Puri Digha Express

Overview
- Service type: Express
- First service: 22878 / 77 Puri Digha Express - 22 February 2012 , 22890 / 89 Puri Digha Express – 11 December 2010
- Current operator: East Coast Railways

Route
- Termini: Puri Digha
- Stops: 11
- Distance travelled: 549 km (341 mi)
- Average journey time: 9 hours 55 mins as 22878 / 90 Puri Digha Express, 10 hours 05 mins as 22877 / 89 Digha Puri Express.
- Service frequency: Weekly. 22878 Puri Digha Express – Wednesday, 22877 Digha Puri Express – Thursday. 22890 Puri Digha Express – Saturday. 22889 Digha Puri Express – Sunday .
- Train number: 22890 / 89 / 78 / 77

On-board services
- Classes: AC 2 tier, AC 3 tier, Sleeper Class, General Unreserved
- Seating arrangements: Yes
- Sleeping arrangements: Yes
- Catering facilities: No
- Observation facilities: 22890 /89 Puri Digha Express previously ran as 12580 / 79 Puri Digha Express .

Technical
- Rolling stock: Standard Indian Railways Coaches
- Track gauge: 1,676 mm (5 ft 6 in)
- Electrification: Partial
- Operating speed: 110 km/h (68 mph) maximum , 54.90 km/h (34 mph), including halts.

= Puri–Digha Express =

The 22890 / 89 / 78 / 77 Puri Digha Express was an Express train belonging to Indian Railways - East Coast Railway zone that ran between Puri and Digha in India.

It was operated as train number 22890 / 78 from Puri to Digha and as train number 22889 / 77 in the reverse direction serving the states of West Bengal and Odisha.

==Coaches==

The 22890 / 89 Puri Digha Express had 1 AC 2 tier, 1 AC 3 tier, 9 Sleeper Class, 4 General Unreserved and 2 SLR (Seating cum Luggage Rake) Coaches whereas 22878 / 77 Puri Digha Express has 1 AC 2 tier, 1 AC 3 tier, 5 Sleeper Class, 4 General Unreserved and 2 SLR (Seating cum Luggage Rake) Coaches. They did not carry a Pantry car coach. .

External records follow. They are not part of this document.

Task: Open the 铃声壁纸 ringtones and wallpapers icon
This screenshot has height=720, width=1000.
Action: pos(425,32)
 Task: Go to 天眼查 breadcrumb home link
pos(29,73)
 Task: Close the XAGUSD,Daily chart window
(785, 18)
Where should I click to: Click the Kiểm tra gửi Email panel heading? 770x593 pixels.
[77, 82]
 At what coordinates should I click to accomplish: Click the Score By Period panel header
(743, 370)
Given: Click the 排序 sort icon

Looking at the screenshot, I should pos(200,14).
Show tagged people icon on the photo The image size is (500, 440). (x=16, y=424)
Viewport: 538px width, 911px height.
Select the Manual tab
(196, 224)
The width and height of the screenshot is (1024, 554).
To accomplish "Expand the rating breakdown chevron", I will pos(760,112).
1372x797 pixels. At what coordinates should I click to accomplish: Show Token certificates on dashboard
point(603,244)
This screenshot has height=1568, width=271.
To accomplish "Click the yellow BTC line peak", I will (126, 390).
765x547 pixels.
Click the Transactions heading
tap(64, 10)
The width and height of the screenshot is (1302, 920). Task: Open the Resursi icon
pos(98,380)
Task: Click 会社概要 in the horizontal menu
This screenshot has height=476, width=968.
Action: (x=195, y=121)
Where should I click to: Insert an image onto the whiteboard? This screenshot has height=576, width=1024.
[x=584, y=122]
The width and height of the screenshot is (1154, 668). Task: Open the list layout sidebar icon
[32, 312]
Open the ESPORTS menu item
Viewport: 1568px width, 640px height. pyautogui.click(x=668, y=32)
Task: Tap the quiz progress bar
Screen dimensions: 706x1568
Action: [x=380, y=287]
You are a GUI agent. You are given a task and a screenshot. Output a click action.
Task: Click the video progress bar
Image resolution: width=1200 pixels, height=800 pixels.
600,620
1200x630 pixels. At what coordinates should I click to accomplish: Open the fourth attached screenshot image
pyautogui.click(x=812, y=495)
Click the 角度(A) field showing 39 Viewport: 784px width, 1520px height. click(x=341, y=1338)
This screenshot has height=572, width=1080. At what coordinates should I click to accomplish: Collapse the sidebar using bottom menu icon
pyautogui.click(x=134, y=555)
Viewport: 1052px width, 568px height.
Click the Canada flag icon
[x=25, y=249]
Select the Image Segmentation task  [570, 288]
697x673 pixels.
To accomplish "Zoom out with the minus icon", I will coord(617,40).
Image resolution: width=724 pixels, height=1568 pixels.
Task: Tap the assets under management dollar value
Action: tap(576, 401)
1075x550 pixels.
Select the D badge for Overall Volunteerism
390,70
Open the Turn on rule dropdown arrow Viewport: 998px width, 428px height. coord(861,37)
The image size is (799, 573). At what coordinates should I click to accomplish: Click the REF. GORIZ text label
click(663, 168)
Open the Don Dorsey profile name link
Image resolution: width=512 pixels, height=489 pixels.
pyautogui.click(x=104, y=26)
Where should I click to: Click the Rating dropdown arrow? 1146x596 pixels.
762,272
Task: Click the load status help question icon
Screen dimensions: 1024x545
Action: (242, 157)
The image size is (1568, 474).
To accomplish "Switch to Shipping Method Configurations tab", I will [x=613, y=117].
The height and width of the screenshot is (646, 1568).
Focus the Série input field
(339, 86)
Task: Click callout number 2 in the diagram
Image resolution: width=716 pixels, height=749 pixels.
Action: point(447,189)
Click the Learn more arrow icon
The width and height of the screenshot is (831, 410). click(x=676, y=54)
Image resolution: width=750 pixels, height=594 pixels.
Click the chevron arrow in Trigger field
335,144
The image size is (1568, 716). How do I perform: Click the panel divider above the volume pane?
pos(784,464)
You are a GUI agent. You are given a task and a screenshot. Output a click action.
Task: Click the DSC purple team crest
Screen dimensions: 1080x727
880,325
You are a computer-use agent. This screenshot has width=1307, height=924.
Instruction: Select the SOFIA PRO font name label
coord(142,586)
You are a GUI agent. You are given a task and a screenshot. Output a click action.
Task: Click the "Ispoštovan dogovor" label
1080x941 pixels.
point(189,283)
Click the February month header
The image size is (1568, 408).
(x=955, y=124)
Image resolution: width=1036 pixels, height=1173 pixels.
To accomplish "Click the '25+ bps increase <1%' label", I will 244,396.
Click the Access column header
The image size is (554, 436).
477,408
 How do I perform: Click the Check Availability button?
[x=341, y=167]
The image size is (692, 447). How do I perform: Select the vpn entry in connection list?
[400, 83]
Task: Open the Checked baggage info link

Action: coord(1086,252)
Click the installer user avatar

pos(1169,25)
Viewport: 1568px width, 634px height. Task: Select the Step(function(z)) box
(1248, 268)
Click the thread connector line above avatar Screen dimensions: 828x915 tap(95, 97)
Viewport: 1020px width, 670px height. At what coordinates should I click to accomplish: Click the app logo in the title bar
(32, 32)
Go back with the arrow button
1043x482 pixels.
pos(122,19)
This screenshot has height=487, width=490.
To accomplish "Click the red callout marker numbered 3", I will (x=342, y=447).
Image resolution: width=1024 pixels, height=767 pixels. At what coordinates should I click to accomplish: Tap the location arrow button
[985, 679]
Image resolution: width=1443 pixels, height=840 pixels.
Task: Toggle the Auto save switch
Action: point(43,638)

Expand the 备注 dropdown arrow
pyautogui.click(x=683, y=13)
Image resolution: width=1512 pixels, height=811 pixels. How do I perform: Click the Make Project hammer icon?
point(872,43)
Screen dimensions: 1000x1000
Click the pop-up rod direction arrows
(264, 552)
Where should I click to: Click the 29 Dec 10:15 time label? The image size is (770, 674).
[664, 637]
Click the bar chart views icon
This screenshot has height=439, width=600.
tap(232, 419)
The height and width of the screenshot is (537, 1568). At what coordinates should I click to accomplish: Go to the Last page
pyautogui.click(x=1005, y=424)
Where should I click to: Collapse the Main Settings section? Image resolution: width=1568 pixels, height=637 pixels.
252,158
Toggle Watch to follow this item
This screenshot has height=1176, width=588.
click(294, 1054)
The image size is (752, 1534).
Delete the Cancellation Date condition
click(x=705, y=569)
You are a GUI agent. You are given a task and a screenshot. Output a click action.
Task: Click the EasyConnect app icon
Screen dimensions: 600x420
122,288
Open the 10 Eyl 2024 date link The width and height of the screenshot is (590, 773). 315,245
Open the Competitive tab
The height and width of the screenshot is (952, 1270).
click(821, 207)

As is customary with most train services in India, Coach Composition may be amended at the discretion of Indian Railways depending on demand.

==Service==

The 22890 / 78 Puri Digha Express was covers the distance of 549 km in 9 hours 55 mins (55.36 km/h), in 10 hours 05 mins as 22889 / 77 Digha Puri Express (54.45 km/h).

==Routeing==

The 22890 / 89 / 78 / 77 Puri Digha Express was runs from Puri via Bhubaneswar, Cuttack, Balasore, Kharagpur Junction to Digha Flag Station .

==Traction==

As the route is electrified now a Visakhapatnam or Santragachi-based WAP 4 hauls the train from Puri to Digha and Digha to Puri. Sometimes an Asansol-based WAG 5A/P hauls the train from Digha to Puri depending on the availability.

==Operation==

22878 Puri Digha Express runs from Puri every Wednesday reaching Digha the next day .

22877 Digha Puri Express runs from Digha every Thursday reaching Puri the next day.

22890 Puri Digha Express runs from Puri every Saturday reaching Digha the next day .

22889 Digha Puri Express runs from Digha every Sunday reaching Puri the next day.